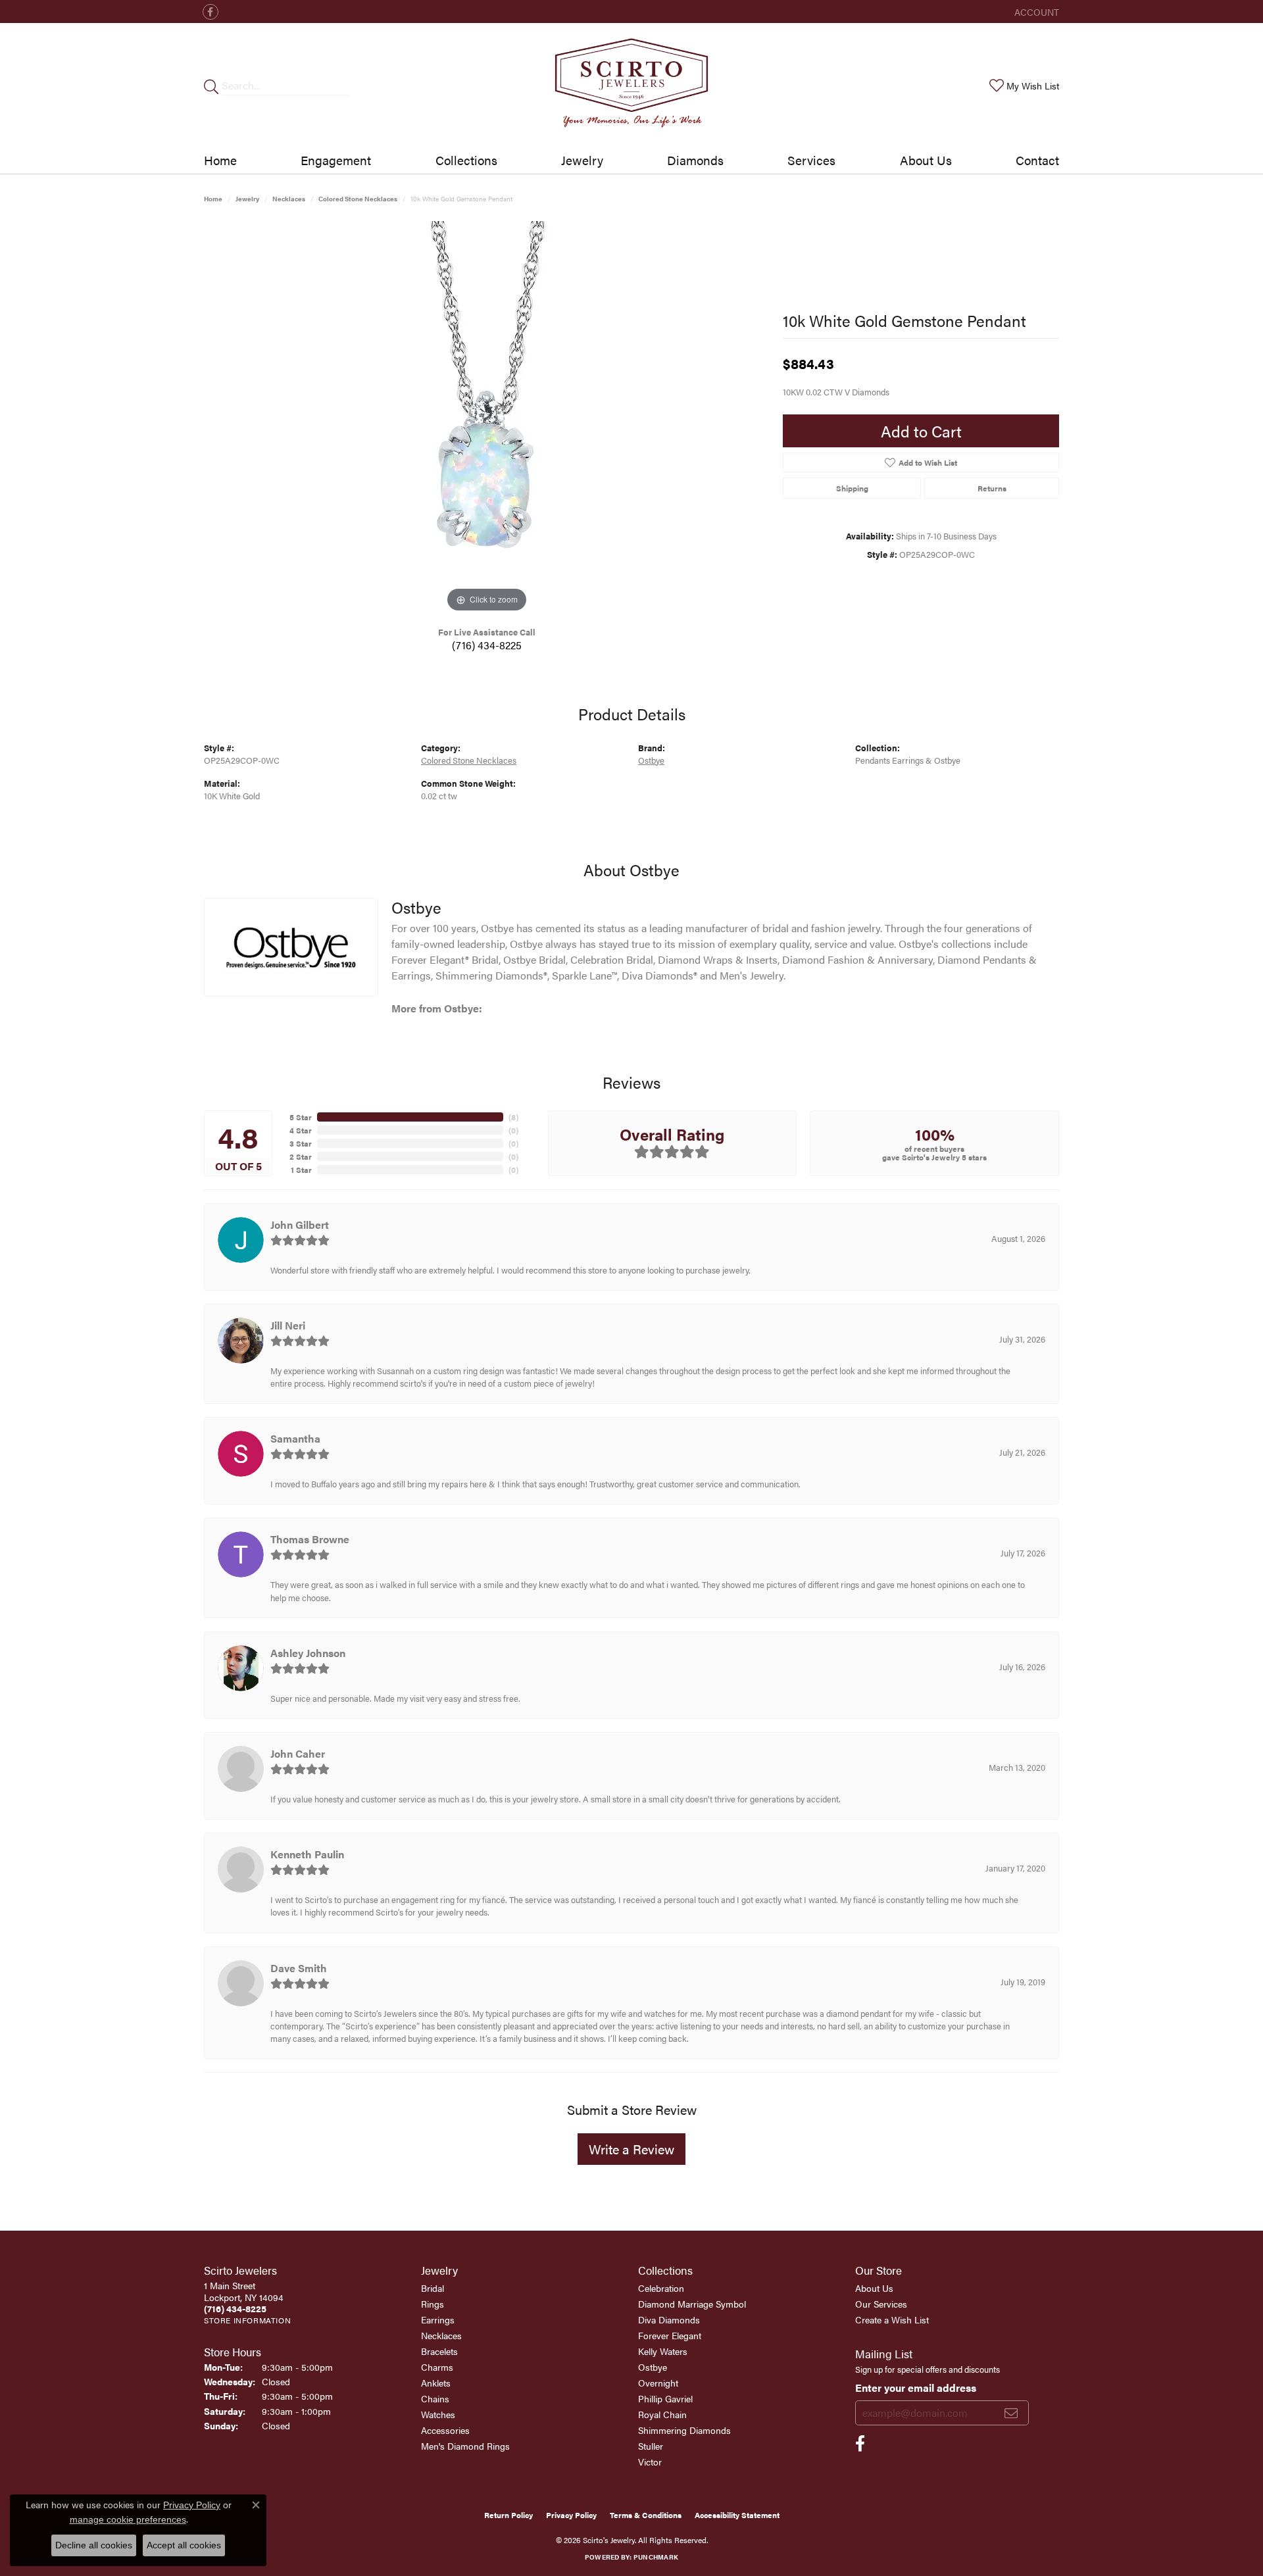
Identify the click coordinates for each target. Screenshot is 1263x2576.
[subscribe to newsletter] (1011, 2413)
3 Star (300, 1143)
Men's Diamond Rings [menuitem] (465, 2445)
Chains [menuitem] (435, 2398)
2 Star (300, 1156)
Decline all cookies (93, 2545)
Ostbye (651, 760)
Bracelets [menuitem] (439, 2351)
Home (220, 160)
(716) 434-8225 (487, 645)
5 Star (300, 1117)
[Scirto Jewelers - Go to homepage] (631, 85)
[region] (486, 418)
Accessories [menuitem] (445, 2430)
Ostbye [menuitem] (652, 2366)
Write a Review (631, 2148)
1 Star (301, 1170)
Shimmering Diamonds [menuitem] (684, 2430)
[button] (1035, 11)
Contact (1037, 160)
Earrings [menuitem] (438, 2319)
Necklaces (288, 198)
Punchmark (655, 2557)
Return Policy (508, 2515)
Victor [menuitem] (650, 2461)
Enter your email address (915, 2387)
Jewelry (582, 160)
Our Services (881, 2303)
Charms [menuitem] (437, 2366)
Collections (466, 160)
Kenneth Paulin (307, 1854)
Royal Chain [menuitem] (662, 2414)
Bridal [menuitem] (432, 2287)
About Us (926, 160)
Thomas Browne (309, 1539)
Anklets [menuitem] (436, 2382)
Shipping (852, 488)
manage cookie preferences (128, 2519)
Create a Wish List (892, 2319)
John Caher (297, 1753)
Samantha (295, 1438)
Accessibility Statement (737, 2515)
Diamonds (695, 160)
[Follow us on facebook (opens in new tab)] (210, 12)
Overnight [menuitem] (658, 2382)
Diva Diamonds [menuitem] (669, 2319)
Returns (992, 488)
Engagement (336, 160)
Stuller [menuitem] (650, 2445)
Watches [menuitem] (438, 2414)
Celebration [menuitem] (661, 2287)
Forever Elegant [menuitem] (669, 2335)
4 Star (300, 1130)
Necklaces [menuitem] (441, 2335)
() (513, 1117)
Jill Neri (287, 1325)
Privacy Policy (571, 2515)
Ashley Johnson (307, 1652)
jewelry (247, 198)
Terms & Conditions (645, 2515)
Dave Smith (298, 1967)
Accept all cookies (184, 2545)
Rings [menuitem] (432, 2303)
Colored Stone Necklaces (357, 198)
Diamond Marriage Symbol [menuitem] (692, 2303)
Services (811, 160)
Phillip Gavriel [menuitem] (665, 2398)
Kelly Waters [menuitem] (662, 2351)
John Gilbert (299, 1224)
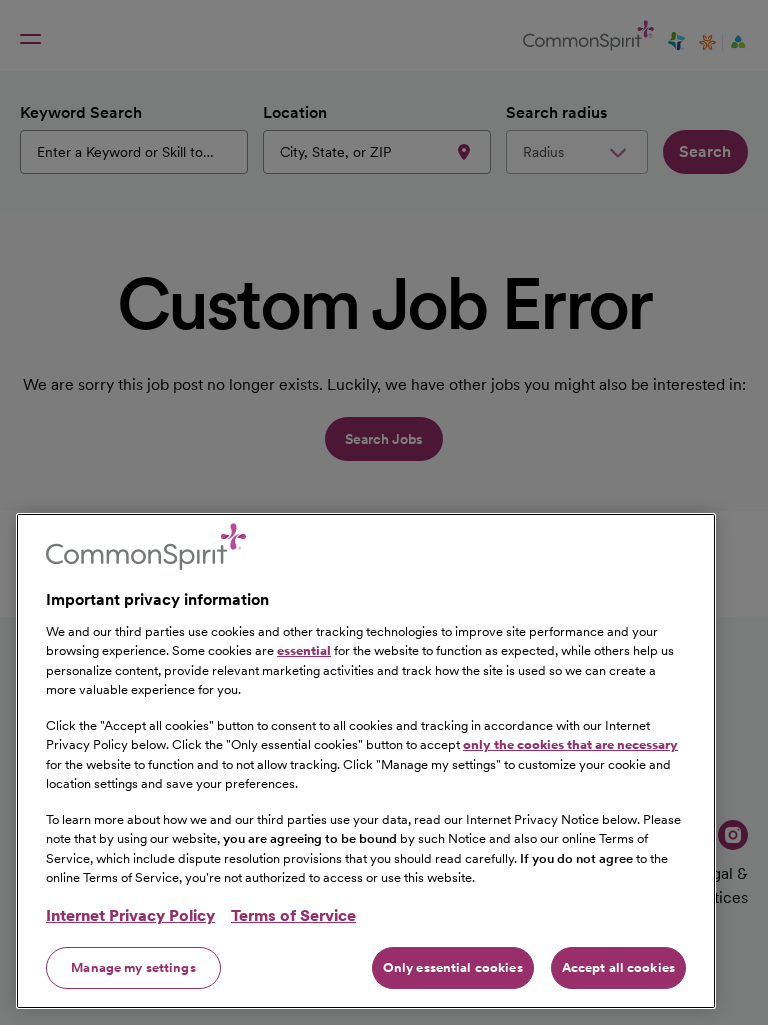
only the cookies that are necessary (570, 744)
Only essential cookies (453, 967)
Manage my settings (133, 967)
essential (304, 650)
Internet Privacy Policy (130, 915)
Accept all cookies (618, 967)
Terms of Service (293, 915)
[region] (366, 761)
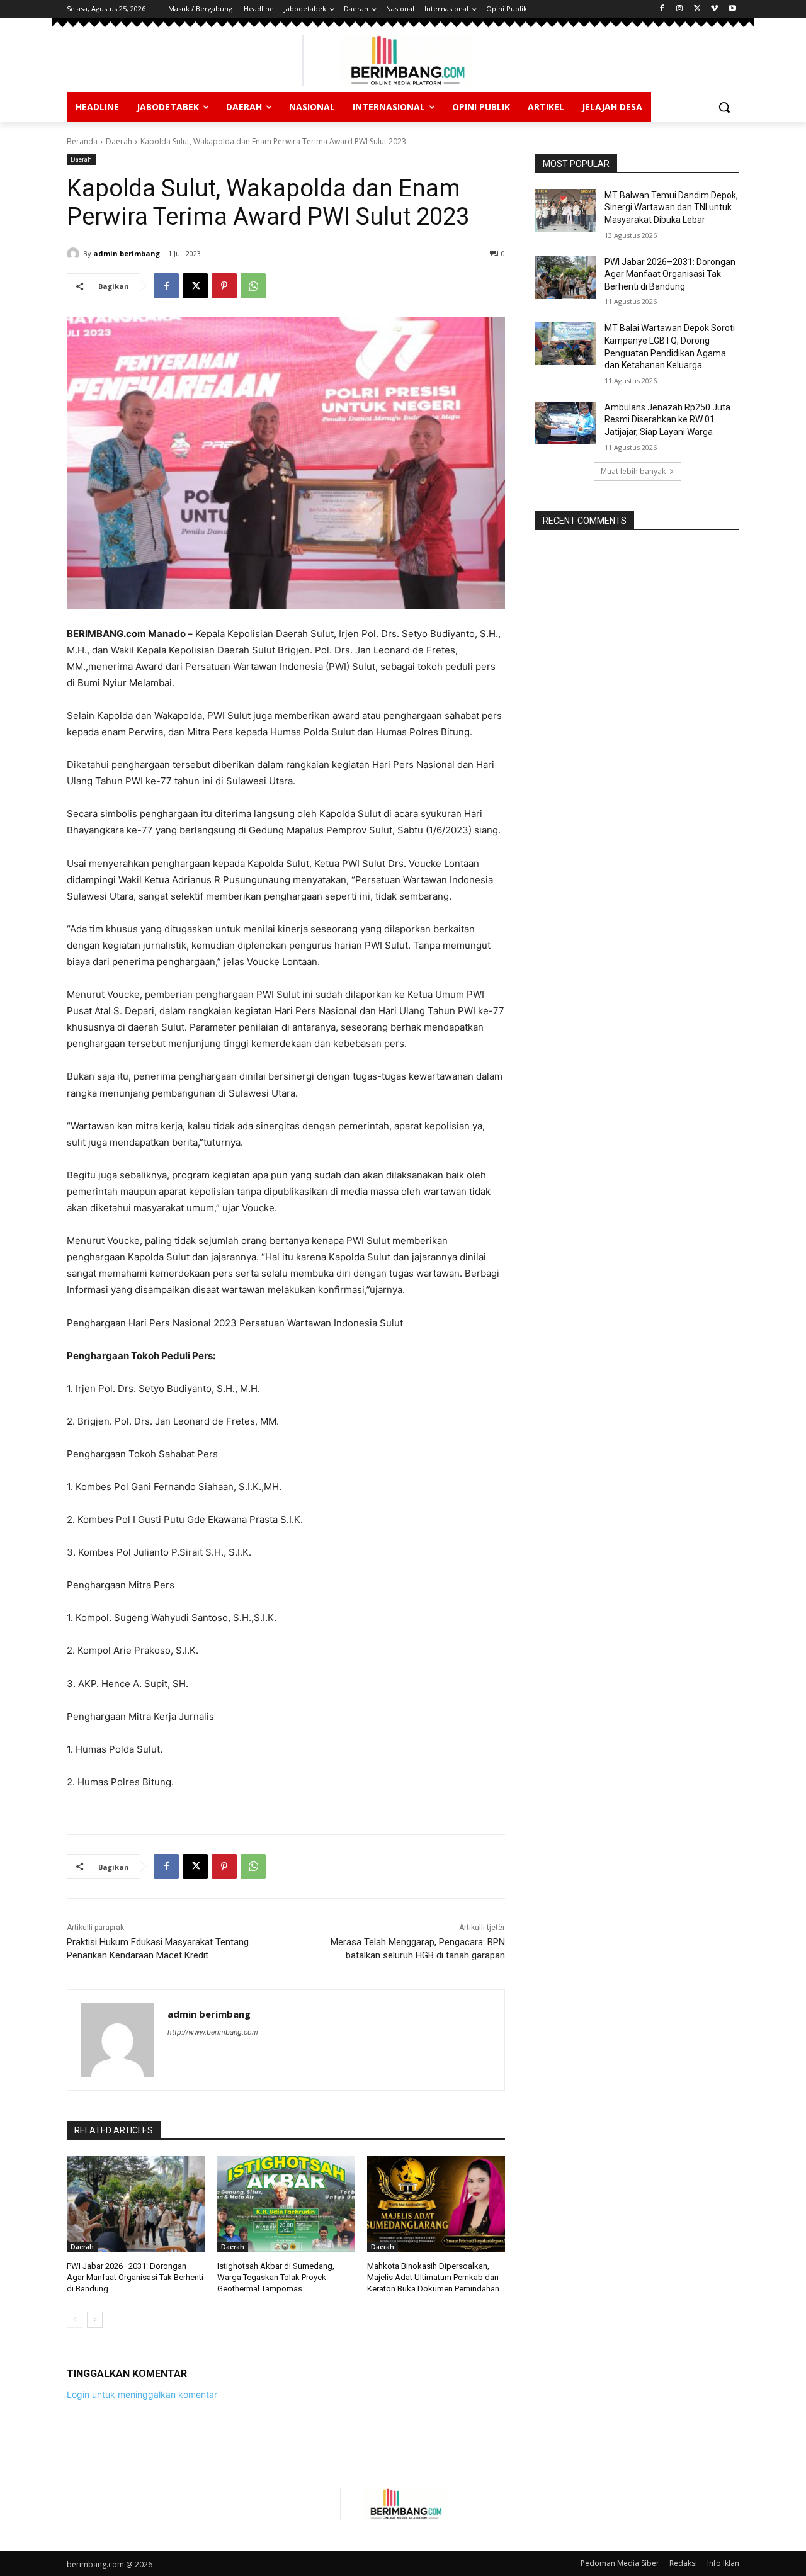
----
Task: Retype all of the listing above exactly, but keep its pictures out.

Solved exercise:
Identify the click coordinates for each target. Screenshot is 1263x2576.
[subscribe to newsletter] (1011, 2413)
3 Star (300, 1143)
Men's Diamond Rings [menuitem] (465, 2445)
Chains [menuitem] (435, 2398)
2 Star (300, 1156)
Decline all cookies (93, 2545)
Ostbye (651, 760)
Bracelets [menuitem] (439, 2351)
Home (220, 160)
(716) 434-8225 (487, 645)
5 Star (300, 1117)
[Scirto Jewelers - Go to homepage] (631, 85)
[region] (486, 418)
Accessories [menuitem] (445, 2430)
Ostbye [menuitem] (652, 2366)
Write a Review (631, 2148)
1 Star (301, 1170)
Shimmering Diamonds [menuitem] (684, 2430)
[button] (1035, 11)
Contact (1037, 160)
Earrings [menuitem] (438, 2319)
Necklaces (288, 198)
Punchmark (655, 2557)
Return Policy (508, 2515)
Victor [menuitem] (650, 2461)
Enter your email address (915, 2387)
Jewelry (582, 160)
Our Services (881, 2303)
Charms [menuitem] (437, 2366)
Collections (466, 160)
Kenneth Paulin (307, 1854)
Royal Chain [menuitem] (662, 2414)
Bridal [menuitem] (432, 2287)
About Us (926, 160)
Thomas Browne (309, 1539)
Anklets [menuitem] (436, 2382)
Shipping (852, 488)
manage cookie preferences (128, 2519)
Create a Wish List (892, 2319)
John Caher (297, 1753)
Samantha (295, 1438)
Accessibility Statement (737, 2515)
Diamonds (695, 160)
[Follow us on facebook (opens in new tab)] (210, 12)
Overnight [menuitem] (658, 2382)
Diva Diamonds [menuitem] (669, 2319)
Returns (992, 488)
Engagement (336, 160)
Stuller [menuitem] (650, 2445)
Watches [menuitem] (438, 2414)
Celebration [menuitem] (661, 2287)
Forever Elegant [menuitem] (669, 2335)
4 Star (300, 1130)
Necklaces [menuitem] (441, 2335)
() (513, 1117)
Jill Neri (287, 1325)
Privacy Policy (571, 2515)
Ashley Johnson (307, 1652)
jewelry (247, 198)
Terms & Conditions (645, 2515)
Dave Smith (298, 1967)
Accept all cookies (184, 2545)
Rings [menuitem] (432, 2303)
Colored Stone Necklaces (357, 198)
Diamond Marriage Symbol [menuitem] (692, 2303)
Services (811, 160)
Phillip Gavriel [menuitem] (665, 2398)
Kelly Waters [menuitem] (662, 2351)
John Gilbert (299, 1224)
only the cookies that are necessary (570, 744)
Only essential cookies (453, 967)
Manage my settings (133, 967)
essential (304, 650)
Internet Privacy Policy (130, 915)
Accept all cookies (618, 967)
Terms of Service (293, 915)
[region] (366, 761)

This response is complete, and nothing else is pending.